Once home, I was struggling to remain conscious, one minute it was me and mum, the next my GP was examining me, and then my mum was crying as she phoned for an ambulance. Then I woke up in the ambulance, vomited in the oxygen mask, and then my dad was with me and my mum in the A&E cubicle.
For a few months prior to that day, I had been experiencing a frequency/urgency in bowel movements, often with blood, or mucus and severe pain and cramping and my parents were worried, however on seeking guidance from out of hour services, they were advised that the blood would cease as it appeared that I had burst a blood vessel due to the increase in bowel movements, and that would heal.

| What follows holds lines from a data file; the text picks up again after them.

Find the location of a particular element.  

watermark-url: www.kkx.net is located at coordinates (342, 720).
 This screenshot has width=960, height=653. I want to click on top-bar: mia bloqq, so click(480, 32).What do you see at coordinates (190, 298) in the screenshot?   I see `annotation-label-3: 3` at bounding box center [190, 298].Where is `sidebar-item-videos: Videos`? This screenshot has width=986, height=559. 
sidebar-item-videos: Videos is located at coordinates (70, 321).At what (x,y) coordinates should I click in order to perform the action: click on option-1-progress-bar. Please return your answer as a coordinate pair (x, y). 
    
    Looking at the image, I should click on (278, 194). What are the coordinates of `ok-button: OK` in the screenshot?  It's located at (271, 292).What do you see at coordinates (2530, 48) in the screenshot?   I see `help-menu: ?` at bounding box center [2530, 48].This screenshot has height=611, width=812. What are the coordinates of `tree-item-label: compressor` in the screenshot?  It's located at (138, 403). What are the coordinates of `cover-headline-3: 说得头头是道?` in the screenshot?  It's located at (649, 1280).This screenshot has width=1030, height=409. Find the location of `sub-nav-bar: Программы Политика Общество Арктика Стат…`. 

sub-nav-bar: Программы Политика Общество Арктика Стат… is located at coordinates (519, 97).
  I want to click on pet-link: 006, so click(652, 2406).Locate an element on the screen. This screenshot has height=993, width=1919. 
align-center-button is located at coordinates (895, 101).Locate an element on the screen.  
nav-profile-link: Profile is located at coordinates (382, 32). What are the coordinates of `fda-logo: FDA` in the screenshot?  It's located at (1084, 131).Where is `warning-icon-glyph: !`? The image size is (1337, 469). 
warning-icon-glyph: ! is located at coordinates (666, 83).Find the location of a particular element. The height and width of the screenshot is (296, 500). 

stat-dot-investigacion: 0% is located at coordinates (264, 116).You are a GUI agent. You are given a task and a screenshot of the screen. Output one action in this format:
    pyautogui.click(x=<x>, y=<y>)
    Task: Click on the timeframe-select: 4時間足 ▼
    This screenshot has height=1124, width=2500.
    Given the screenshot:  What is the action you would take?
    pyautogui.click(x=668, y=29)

For over two weeks I underwent a variety of investigations and examinations (scans, endoscopies, stool tests, blood tests) and thankfully my mum was allowed to stay with me in hospital. I was in a room by myself as doctors were unsure if I was contagious, or at a severe risk of infection. I always remember my brother coming to visit (bringing some school work with him) but he wasn’t allowed in my room for a few days after admission due to the uncertainty of my condition and I hated not being able to spend time with him, yes he mainly teased me, as older brothers do, but he also knew how to make me laugh and have fun and he was my friend. One perk to my admission was that he bought me presents, a lion teddy bear, which I called Leo, who was allowed into some of my procedures so I didn’t feel lonely, with the doctors and nurses even performing the procedure on him and a Get Well balloon, which is still intact!
Over the years I’ve realised that my inspiration for becoming a nurse came from the wonderful care I received on the paediatric ward, my maturity came from being classed as an “adult” at age 12 in the world of health care. My determination came from being so acutely unwell at the age of 19 that I was required to be placed in isolation at Ayr Hospital and being told that “surgery was my only hope”. Becoming a mental health nurse improved my confidence when talking to my care team about my health and reinforced to me that patients can make a change in the way they receive care, regardless of their diagnosis end encouraged me to self manage my conditions. I’m very fortunate in regards to my health as I have been able to have my condition managed with a combination of support, medication and self management and I am honoured to be a champion and an ambassador for Crohns’ and Colitis UK, The Health and Social Care Alliance Scotland and to be in a position where I can offer peer support. It has taken me a long time to be comfortable with my diagnosis of Ulcerative Colitis, but it’s a part of who I am, and I’m going to do whatever the hell I can over the next 20+yrs to fight and win the battle against it.